Belirtilen amaç =>
Kayıtların ilk satırından başlayıp "pos(1180,840)" geçen satırda biten bölümü, o satır da dahil olmak üzere yeniden yaz. Bu satırlarda "Publish" yerine "Submit" koy, başka hiçbir şeyi değiştirme.

■ ■ ■ ■ ■

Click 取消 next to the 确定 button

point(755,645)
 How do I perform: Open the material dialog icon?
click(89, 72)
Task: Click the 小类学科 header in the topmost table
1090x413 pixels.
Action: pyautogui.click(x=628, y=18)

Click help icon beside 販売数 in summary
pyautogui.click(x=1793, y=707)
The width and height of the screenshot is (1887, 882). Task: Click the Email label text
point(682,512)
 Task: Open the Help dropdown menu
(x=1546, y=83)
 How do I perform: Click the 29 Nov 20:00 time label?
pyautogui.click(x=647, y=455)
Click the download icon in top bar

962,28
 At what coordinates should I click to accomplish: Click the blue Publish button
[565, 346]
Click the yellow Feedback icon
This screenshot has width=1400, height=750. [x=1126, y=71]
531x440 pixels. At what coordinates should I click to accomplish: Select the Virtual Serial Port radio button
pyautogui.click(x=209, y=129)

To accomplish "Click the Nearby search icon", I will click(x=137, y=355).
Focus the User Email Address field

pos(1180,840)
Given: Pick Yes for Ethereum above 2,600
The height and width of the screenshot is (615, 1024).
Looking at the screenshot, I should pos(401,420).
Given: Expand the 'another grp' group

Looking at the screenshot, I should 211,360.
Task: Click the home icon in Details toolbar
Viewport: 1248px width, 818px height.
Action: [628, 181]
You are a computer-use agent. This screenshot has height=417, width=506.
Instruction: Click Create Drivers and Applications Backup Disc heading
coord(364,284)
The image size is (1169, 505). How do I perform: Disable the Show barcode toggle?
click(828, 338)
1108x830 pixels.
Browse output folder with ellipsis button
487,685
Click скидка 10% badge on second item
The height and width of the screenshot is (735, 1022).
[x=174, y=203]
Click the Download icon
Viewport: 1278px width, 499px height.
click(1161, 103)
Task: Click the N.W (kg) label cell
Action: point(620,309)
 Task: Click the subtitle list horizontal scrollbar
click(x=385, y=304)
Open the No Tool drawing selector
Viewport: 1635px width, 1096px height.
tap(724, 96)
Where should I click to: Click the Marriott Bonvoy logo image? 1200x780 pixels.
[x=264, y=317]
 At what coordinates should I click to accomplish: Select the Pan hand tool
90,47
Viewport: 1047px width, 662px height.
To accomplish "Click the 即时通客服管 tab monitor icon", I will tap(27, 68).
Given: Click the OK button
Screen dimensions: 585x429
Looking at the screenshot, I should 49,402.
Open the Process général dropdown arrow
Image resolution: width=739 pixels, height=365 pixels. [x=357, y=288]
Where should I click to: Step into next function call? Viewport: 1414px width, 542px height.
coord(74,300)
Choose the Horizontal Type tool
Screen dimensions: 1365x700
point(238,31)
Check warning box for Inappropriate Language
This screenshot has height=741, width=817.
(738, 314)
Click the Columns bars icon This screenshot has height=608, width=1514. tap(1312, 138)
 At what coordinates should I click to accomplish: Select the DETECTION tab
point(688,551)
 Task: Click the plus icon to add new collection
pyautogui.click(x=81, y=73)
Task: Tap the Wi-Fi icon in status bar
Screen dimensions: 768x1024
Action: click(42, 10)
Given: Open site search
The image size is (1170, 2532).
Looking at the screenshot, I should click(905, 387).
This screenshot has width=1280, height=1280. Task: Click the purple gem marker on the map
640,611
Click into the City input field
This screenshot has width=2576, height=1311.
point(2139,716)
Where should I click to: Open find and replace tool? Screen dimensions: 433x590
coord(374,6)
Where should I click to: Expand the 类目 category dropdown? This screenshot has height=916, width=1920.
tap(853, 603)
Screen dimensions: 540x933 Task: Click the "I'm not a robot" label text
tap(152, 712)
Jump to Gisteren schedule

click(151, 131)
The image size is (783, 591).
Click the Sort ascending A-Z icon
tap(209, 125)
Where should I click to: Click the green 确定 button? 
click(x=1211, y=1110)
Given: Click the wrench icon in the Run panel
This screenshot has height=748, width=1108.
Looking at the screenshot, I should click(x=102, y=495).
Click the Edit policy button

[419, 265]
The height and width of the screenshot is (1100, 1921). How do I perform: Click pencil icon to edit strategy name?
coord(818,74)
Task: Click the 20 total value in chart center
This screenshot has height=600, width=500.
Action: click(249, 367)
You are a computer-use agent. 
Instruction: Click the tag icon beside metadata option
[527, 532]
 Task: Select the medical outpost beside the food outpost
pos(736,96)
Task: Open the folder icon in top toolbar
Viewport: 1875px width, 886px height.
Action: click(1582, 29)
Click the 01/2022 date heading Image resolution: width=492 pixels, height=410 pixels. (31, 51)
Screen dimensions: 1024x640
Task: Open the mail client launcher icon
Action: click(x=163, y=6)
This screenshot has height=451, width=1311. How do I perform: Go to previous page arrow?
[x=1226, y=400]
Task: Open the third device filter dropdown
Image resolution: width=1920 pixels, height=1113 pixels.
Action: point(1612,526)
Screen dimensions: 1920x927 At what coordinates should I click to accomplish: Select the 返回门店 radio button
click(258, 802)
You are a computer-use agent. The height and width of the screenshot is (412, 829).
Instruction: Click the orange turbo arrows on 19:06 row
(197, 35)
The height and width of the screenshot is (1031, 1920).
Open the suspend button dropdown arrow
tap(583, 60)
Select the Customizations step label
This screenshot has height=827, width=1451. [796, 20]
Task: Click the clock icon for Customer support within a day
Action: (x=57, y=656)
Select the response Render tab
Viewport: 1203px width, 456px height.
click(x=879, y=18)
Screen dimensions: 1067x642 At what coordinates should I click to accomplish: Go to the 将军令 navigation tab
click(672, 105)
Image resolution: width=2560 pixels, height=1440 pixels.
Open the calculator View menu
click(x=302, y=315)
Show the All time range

■ ■ ■ ■ ■

Görevin cevabı =>
Click 取消 next to the 确定 button

point(755,645)
 How do I perform: Open the material dialog icon?
click(89, 72)
Task: Click the 小类学科 header in the topmost table
1090x413 pixels.
Action: pyautogui.click(x=628, y=18)

Click help icon beside 販売数 in summary
pyautogui.click(x=1793, y=707)
The width and height of the screenshot is (1887, 882). Task: Click the Email label text
point(682,512)
 Task: Open the Help dropdown menu
(x=1546, y=83)
 How do I perform: Click the 29 Nov 20:00 time label?
pyautogui.click(x=647, y=455)
Click the download icon in top bar

962,28
 At what coordinates should I click to accomplish: Click the blue Submit button
[565, 346]
Click the yellow Feedback icon
This screenshot has width=1400, height=750. [x=1126, y=71]
531x440 pixels. At what coordinates should I click to accomplish: Select the Virtual Serial Port radio button
pyautogui.click(x=209, y=129)

To accomplish "Click the Nearby search icon", I will click(x=137, y=355).
Focus the User Email Address field

pos(1180,840)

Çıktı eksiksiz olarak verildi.